Everything starts out fairly well for Al Roberts (Tom Neal), he's young, he has a job that he loves, and he has his best girl by his side. Pretty quickly though, things begin to tarnish for him. His girl wants to take a break from their relationship and move out to Los Angeles to chase her dream of being in the movies. Distraught, Al plans to follow her, win her back and marry her. So it is about this point in your standard movie following my previously outlined formula that our hero would struggle, and endeavor against all odds to do just that. He may run into trouble along the way, but with pluck and ingenuity fueled by this goal, he'll no doubt find a way. So that is exactly what Al sets out to do, so far so good.
So he starts hitchhiking across the country towards LA, and towards his dreams of happiness and the future. Of course the problems start right away, but that's to be expected, right?
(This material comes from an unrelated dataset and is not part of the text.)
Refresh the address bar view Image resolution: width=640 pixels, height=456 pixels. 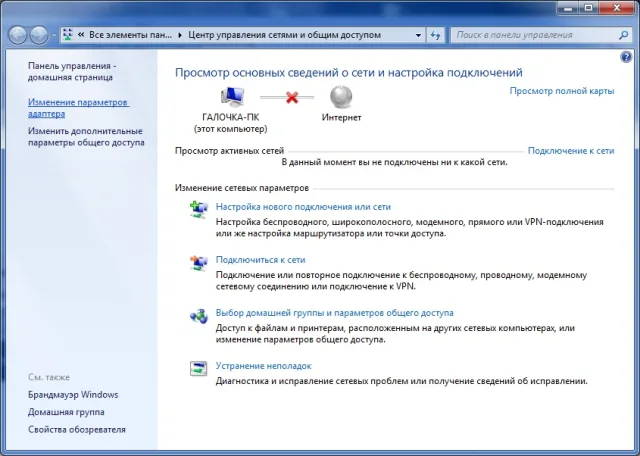click(x=436, y=35)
Challenge gives way to frustration, and eventually to desperation as one problem turns quickly into many. Al is picked up by a shady gambler, Charles Haskell, who is also on his way to Los Angeles, but the weather changes, things go wrong, and the man ends up dead, accidentally maybe, but dead none-the-less. Afraid of blame and retribution from the police, Al steals the mans identity and becomes Charles Haskell Jr. At this point, things go from bad to worse, not only for the character, but also for the audience who is stuck watching him make the dumbest decisions that he possibly can.
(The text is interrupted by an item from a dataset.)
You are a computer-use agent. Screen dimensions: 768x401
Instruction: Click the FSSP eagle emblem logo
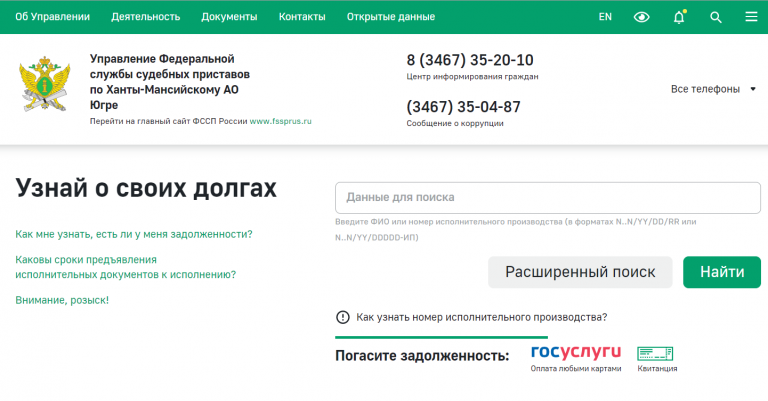pyautogui.click(x=45, y=88)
In an attempt to appear normal, and change his luck for the better, Al decides to pick up a hitchhiker himself. Enter, Vera (the very appropriately named Ann Savage). Distrusting, brash, opportunistic, with a little touch of crazy, that would appropriately describe, Vera. Oh and one other thing, Vera knows that Al isn't who he says he is. Much as I might like to elaborate, to do so would give away too much of the plot. Needless to say the situation goes from bad to worse. What started as simple, easily explained, accidental death, continues to spiral downward along a path of deception, greed, and desperation.
This bat-shit crazy pair of travel companions simultaneously need, and can't wait to be rid of the other. It's nearly excruciating watching them make worse and worse decisions, swinging them ever closer to the final reel of the film (which by the way you can see their fate coming from a mile off).
Strangely, and tragically enough, this events of this film (Success, murder, money, double crossings, etc...) were mirrored, in a way, in Tom Neal's (Al) real life. Violence led to his being black-balled from Hollywood, causing him to take up landscaping work, and he ended up serving 6 years of a 7 year sentence after being convicted of manslaughter in the murder of his wife. This knowledge of what has become of our main actor sort of colors the impact of the film, making it seem even darker, which is quite a feat considering how dark it is already.
This film, while interesting and definitely unique, is not nearly as engaging and warm as other studio system films of the same era, and as a result seems out-of-place. Bleaker than other, similarly plotted movies, this film seemed like it was trying to alienate and shock audiences of the day much in the same way a movie like "Kids" did in the early nineties, or anything that Lars Von Trier has ever done ever. Detour, like the film "Peeping Tom" fifteen years later, seemed to be a film that went to a point that audiences weren't ready to go just yet. Themes like this would later be explored and realized more fully and successfully in films of the 50's, 60's and 70's. At that point the glow of a war winning, wholesome Americana was just wearing off and we were ready to have doubt, fear, and loathing creep in again.